## [PROMPT 1]
In the text about checklists, shorten the paragraph that begins "The result was the evolution" and keep its main facts.
## [PROMPT 2]
Print the stretch of the text about checklists from "The use of surgical" through "many many lives.", word for word.

The result was the evolution of a series of checklists. I mean literally: a poster on the wall or a page on a clipboard with just a few brief bullet items on it, listing simple but important tasks that must have been completed, to be read, reviewed, and verified at pre-defined pause points during the surgery: before anesthetic is administered, before the incision is made, before the patient leaves the operating room.
The use of surgical checklists has lead to a drastic reduction in post-operative complications like infection, and has saved tens of millions of dollars, not to mention many many lives.
This will seem all quite familiar to the aviators in my audience. Gawande devotes much of the book to describing how checklists evolved from the early days of aviation, when it seemed that multi-engine aircraft might be too complicated for humans to fly, and how checklists, both notebooks and computerized, are now a routine part of every flight, commercial or private. He also talks about how checklists, in the form of project management charts, have enabled construction firms to build skyscrapers and nuclear submarines, keeping track of thousands of details and tasks for hundreds of skilled craftspeople. And he talks about the role of checklists in the safe ditching of U. S. Airways flight 1549 in the Hudson river in 2009.

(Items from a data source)
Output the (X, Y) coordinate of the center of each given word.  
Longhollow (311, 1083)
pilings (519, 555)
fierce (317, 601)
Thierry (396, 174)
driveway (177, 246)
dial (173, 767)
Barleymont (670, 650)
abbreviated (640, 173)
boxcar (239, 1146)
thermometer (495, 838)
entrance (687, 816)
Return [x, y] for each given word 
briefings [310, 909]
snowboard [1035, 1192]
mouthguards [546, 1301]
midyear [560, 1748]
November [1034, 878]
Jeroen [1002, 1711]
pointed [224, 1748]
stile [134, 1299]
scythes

## [TASK SOLUTION 1]
A series of checklists evolved. Each is a wall poster or clipboard page with a few brief bullet items listing simple but important tasks that must have been completed. These items are read, reviewed, and verified at pre-defined pause points during surgery: before anesthetic is given, before the incision, and before the patient leaves the operating room.

## [TASK SOLUTION 2]
The use of surgical checklists has lead to a drastic reduction in post-operative complications like infection, and has saved tens of millions of dollars, not to mention many many lives.